Reprenez sous forme de liste numérotée les lignes allant de celle qui contient « This screenshot has height=819, width=1456. » jusqu'à celle qui contient « (x=1427, y=21) » incluse, sans les lignes vides.

Données fournies:
_ _ _
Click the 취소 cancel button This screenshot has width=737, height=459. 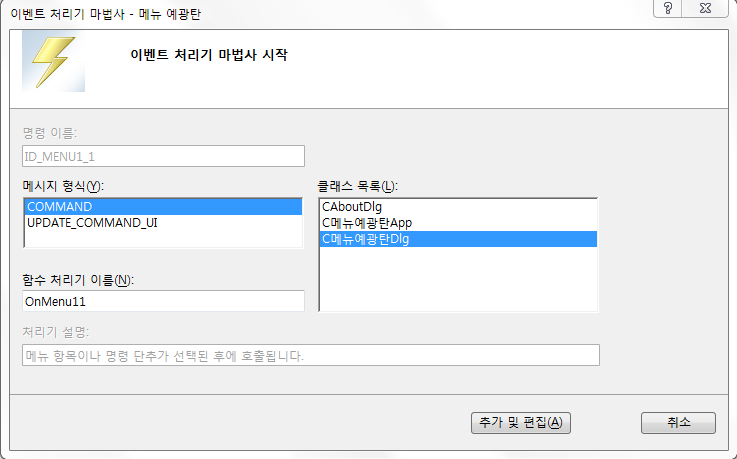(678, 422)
_ _ _
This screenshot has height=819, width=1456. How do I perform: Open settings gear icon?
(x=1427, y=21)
_ _ _
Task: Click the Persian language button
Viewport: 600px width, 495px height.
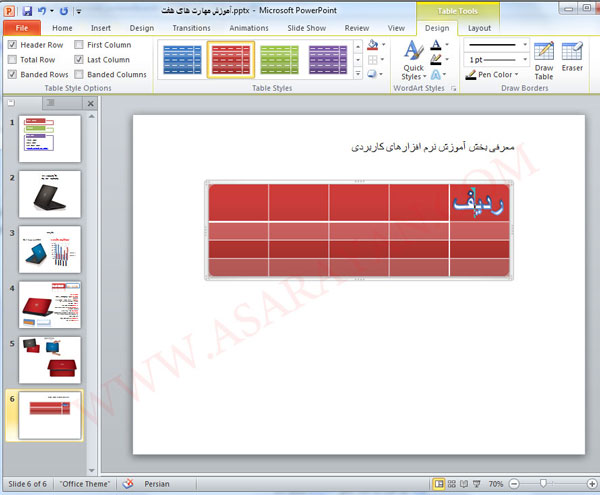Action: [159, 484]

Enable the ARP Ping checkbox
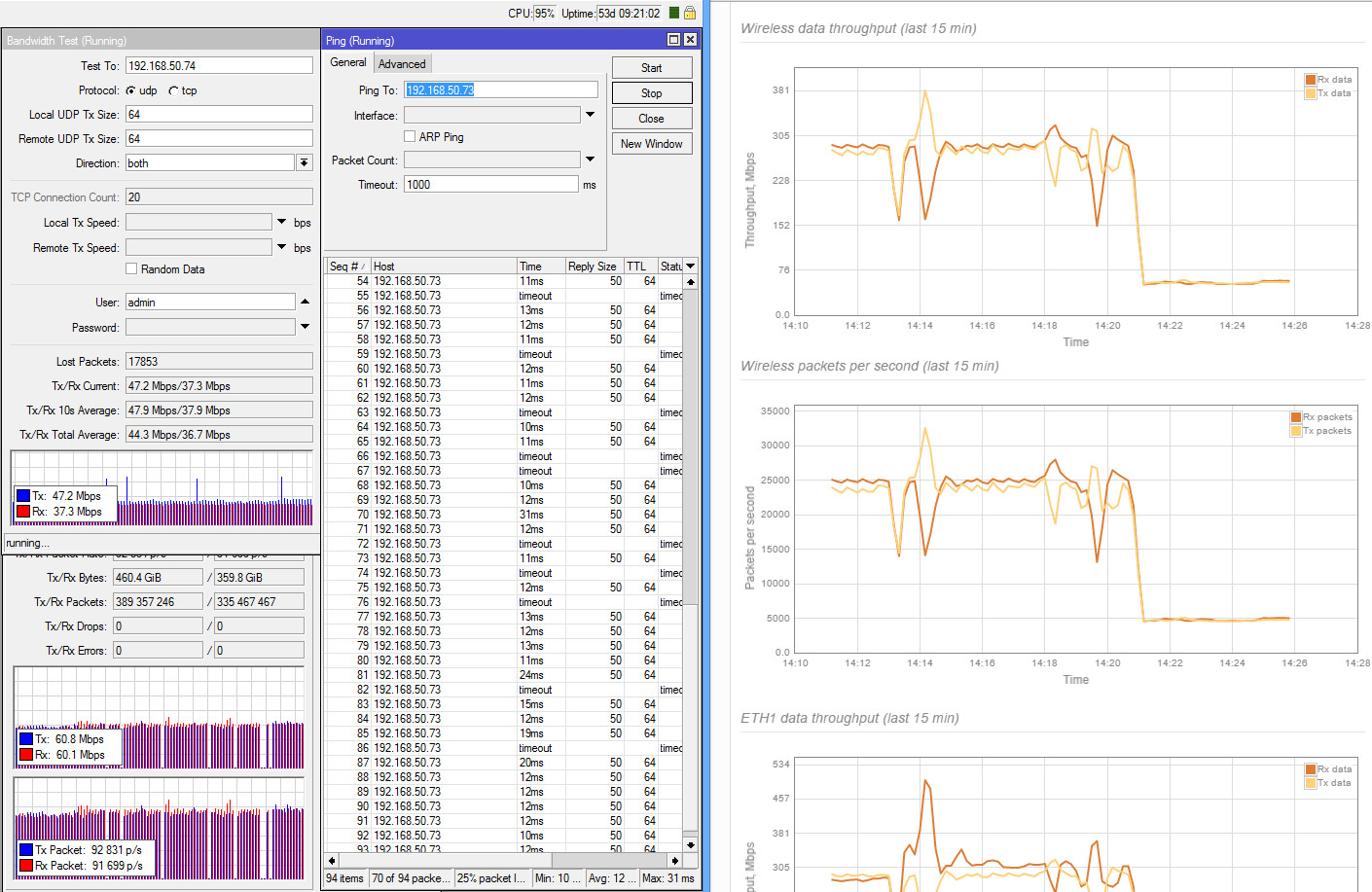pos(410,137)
_ _ _
Corrigé:
1. This screenshot has height=819, width=1456. How do I perform: Open settings gear icon?
2. (x=1427, y=21)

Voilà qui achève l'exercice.